Les partisans de Cayce ont échafaudé des hypothèses ad hoc classiques pour expliquer les échecs de leur héros. Par exemple, Cayce et Henry Gross, célèbre radiesthésiste, firent chou blanc un jour qu'ils se rendirent au bord de la mer pour y rechercher un trésor enfoui. On nous assure néanmoins que leurs pouvoirs paranormaux ne les avaient aucunement trompés : ou bien l'endroit visité avaient effectivement recélé un trésor, déterré depuis, à une époque antérieure, ou bien le trésor en question s'y retrouverait éventuellement, quelque part dans le futur (ce sur quoi leurs dons de médiums restèrent inexplicablement muets).

Edgar Cayce

Nombreux sont les mythes et légendes entourant Edgar Cayce : un ange lui apparut quand il avait treize ans pour lui demander quel était son plus grand désir (Cayce aurait répondu que c'était aider ses semblables); il pouvait absorber le contenu d'un livre en le plaçant sous son oreiller pendant son sommeil; il passait ses épreuves d'épellation à l'aide de la clairvoyance; il était illettré et sans éducation. Le New York Times est grandement responsable de cette dernière histoire (Illiterate Man Becomes a Doctor When Hypnotized [Sous hypnose, un illettré se transforme en médecin], section du dimanche, 9 octobre 1910). Bien des mythes ont été transmis sans vérification préalable par Thomas Sugrue, qui croyait que Cayce l'avait guéri d'une maladie invalidante. Dans son livre de 1945, There is a River : The Story of Edgar Cayce, Sugrue affirme que c'est Cayce, et non les médecins, qui a guéri son fils et sa femme de la cécité et de la tuberculose.
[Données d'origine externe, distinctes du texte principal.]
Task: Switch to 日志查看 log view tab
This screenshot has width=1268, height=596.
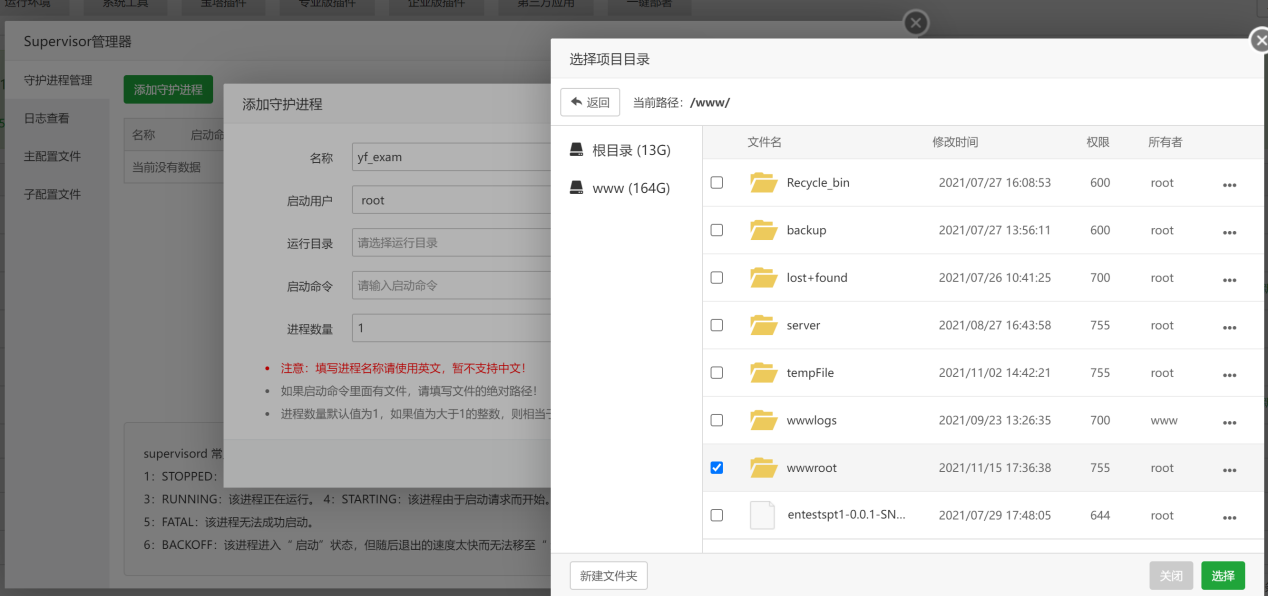Action: click(47, 118)
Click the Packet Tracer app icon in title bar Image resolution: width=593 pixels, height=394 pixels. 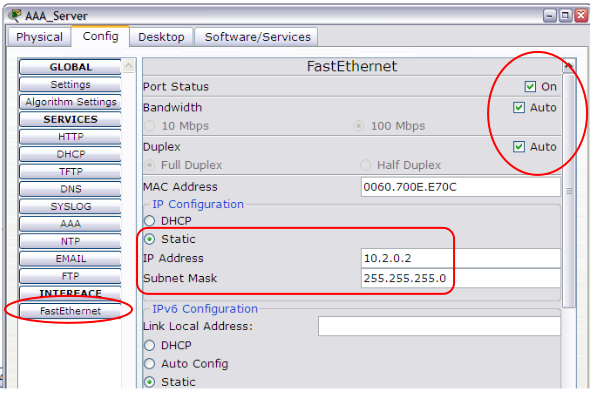pyautogui.click(x=15, y=16)
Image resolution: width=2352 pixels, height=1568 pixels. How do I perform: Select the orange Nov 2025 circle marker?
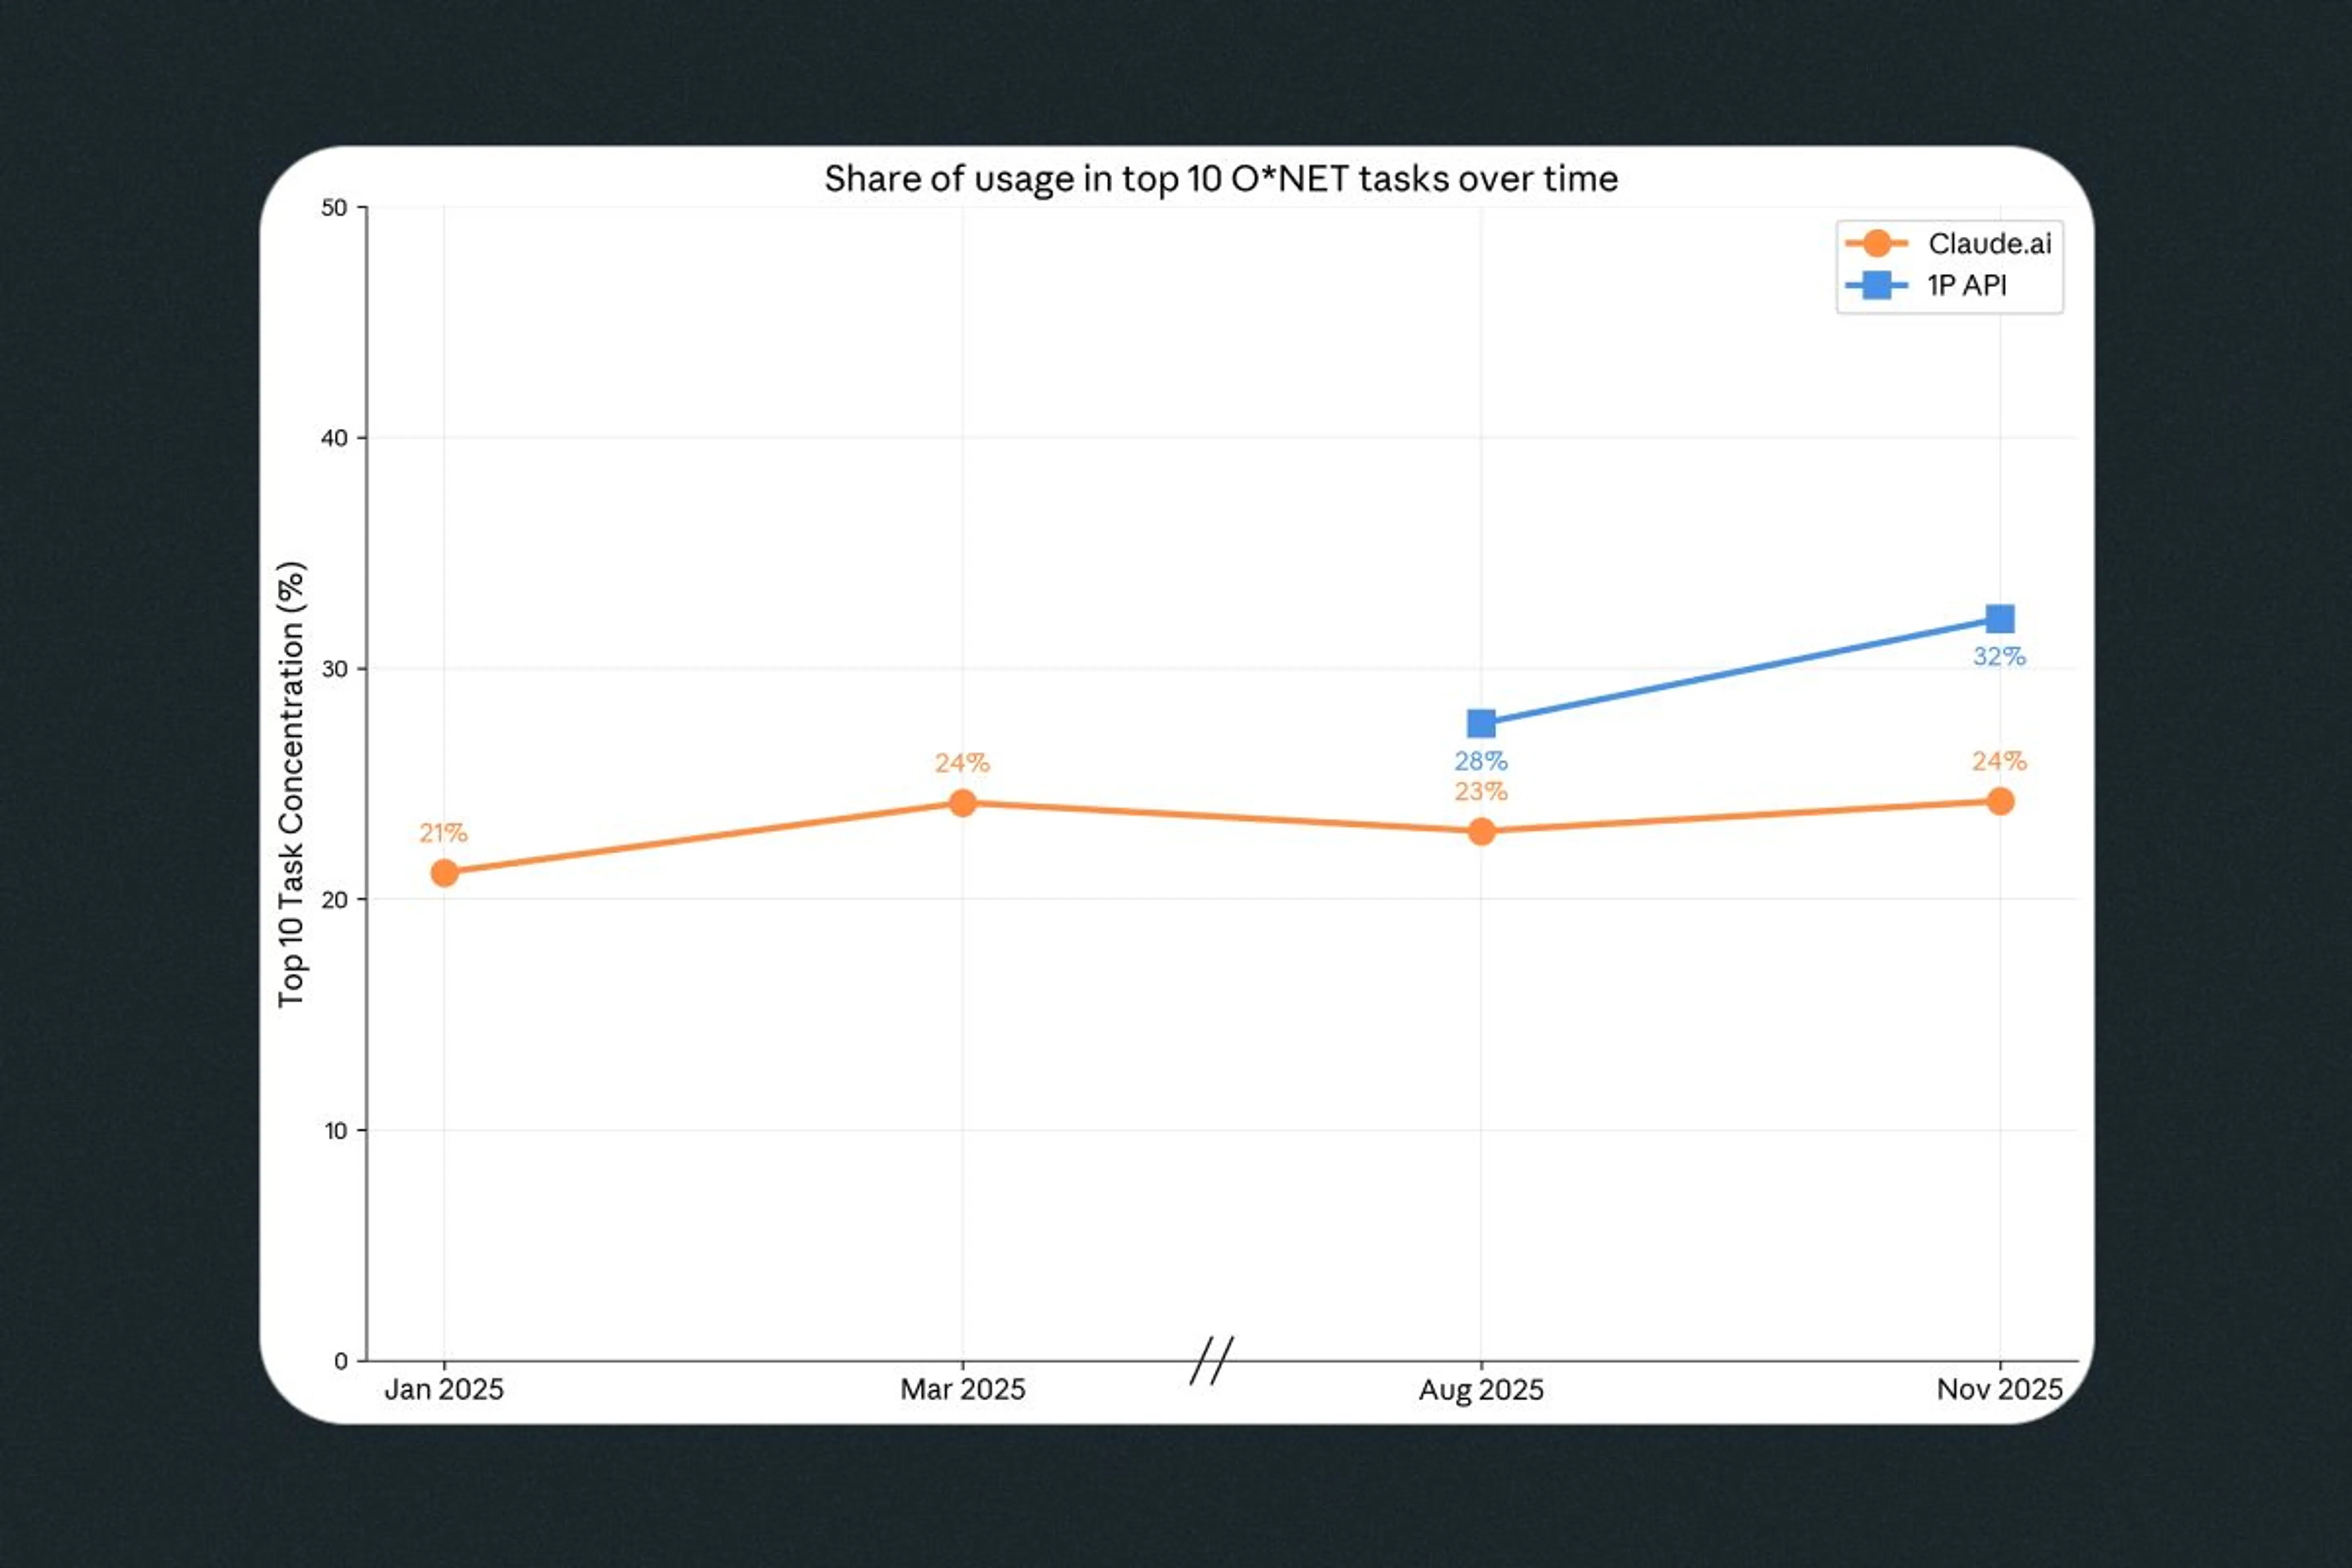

Un des arguments qui reviennent le plus souvent comme preuves des capacités extralucides de gens comme Cayce, c'est le fait qu'ils savent un tas de choses qu'on ne peut pas apprendre par des moyens ordinaires. Ces choses, le voyant doit les tenir directement de Dieu ou des esprits; il les a sûrement acquises au cours de projections astrales dans l'espace et le temps, etc. Pourtant, les connaissances paranormales de Cayce peuvent s'expliquer de façon tout à fait prosaïque.
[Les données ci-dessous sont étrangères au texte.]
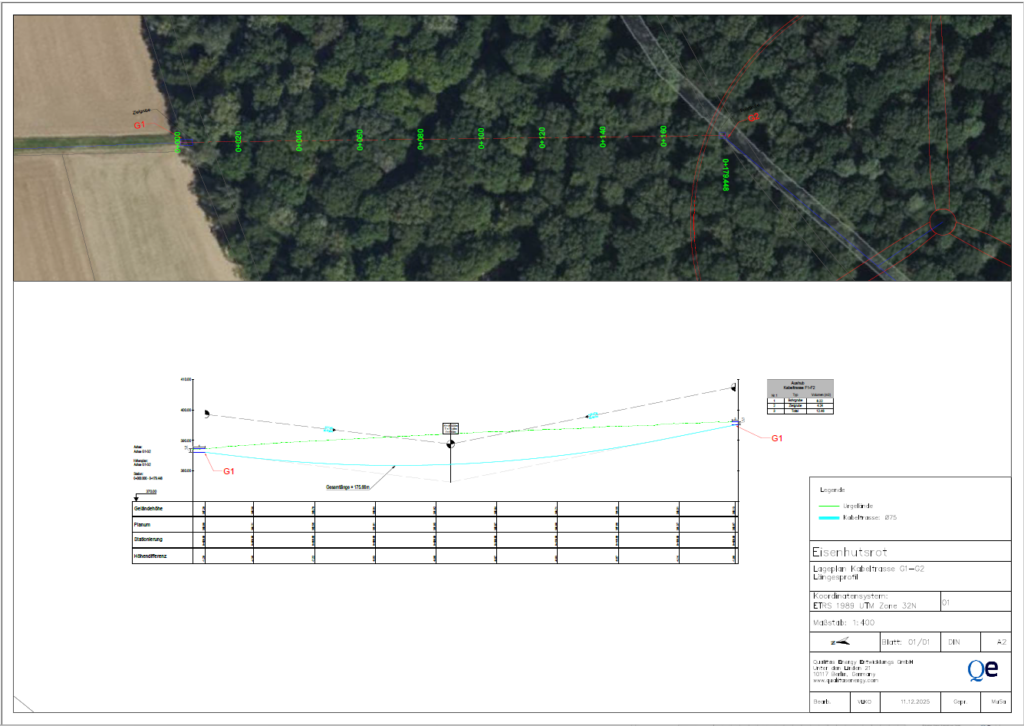The width and height of the screenshot is (1024, 726).
Task: Click the blue Qe company logo
Action: coord(980,669)
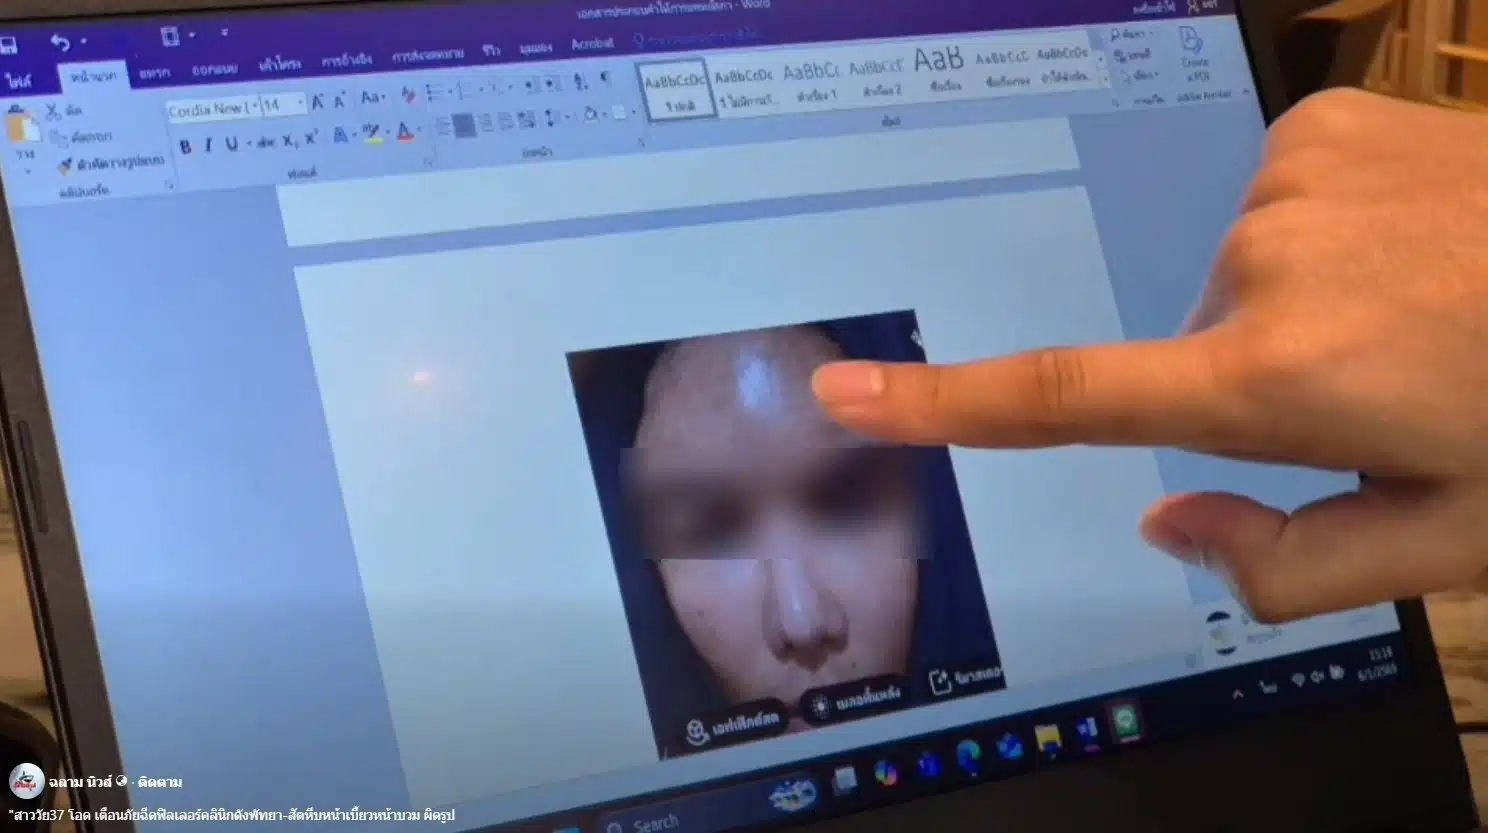Open File Explorer from the taskbar
Screen dimensions: 1488x833
(x=1047, y=738)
Même si Cayce n'avait pas été plus loin que le secondaire, il était un lecteur vorace. Il avait travaillé dans quelques librairies, et ses sujets favoris étaient l'occultisme et l'ostéopathie. (à l'époque, l'ostéopathie n'en était encore qu'à ses débuts et ressemblait à la naturopathie et à la médecine populaire.) Il entretenait des relations avec de gens de diverses disciplines médicales, dont il recevait parfois l'aide. Encore là, ses diagnostics ne signifiaient sans doute quelque chose que pour les ostéopathes de l'époque. Martin Gardner cite la lecture que Cayce a effectué au sujet de sa propre épouse, qui souffrait de tuberculose :

(…) à partir de la tête, des douleurs le long du corps venant de la deuxième, cinquième et sixième dorsales, ainsi que de la première et seconde lombaires (…) des noeuds ici, des lésions flottantes ou latérales dans les fibres musculaires et nerveuses qui approvisionnent la partie inférieure du poumon et du diaphragme (…) en conjonction avec le nerf sympathique du plexus solaire, qui arrive en conjonction avec le plexus solaire à la fin de l'estomac…
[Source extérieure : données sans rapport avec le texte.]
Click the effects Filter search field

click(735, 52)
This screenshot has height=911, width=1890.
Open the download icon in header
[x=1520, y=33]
Le fait que Cayce mentionne le poumon est considéré par ses partisans comme la preuve d'un diagnostic correct. Mais qu'en est-il du reste (les dorsales, les lombaires, les lésions flottantes, le plexus solaire et l'estomac), qui n'a rien à voir? Pourquoi n'en tient-on pas compte? Et pourquoi Cayce recommandait-il des traitement d'ostéopathie à des gens qui souffraient de tuberculose, d'épilepsie et de cancer?

Outre l'ostéopathie, Cayce connaissait l'homéopathie et la naturopathie. Il fut le premier à recommander le Laetrile pour combattre le cancer. (Le Laetrile contient du cyanure, et on le sait aujourd'hui inefficace contre cette maladie.) Il a également préconisé l'«huile de fumée» pour une plaie à la jambe, un cataplasme d'«écorce de pêcher » pour les convulsions, du «jus de punaise des lits» pour l'hydropisie, et les «vapeurs d'eau-de-vie de cidre venant d'un tonneau carbonisé» pour la tuberculose.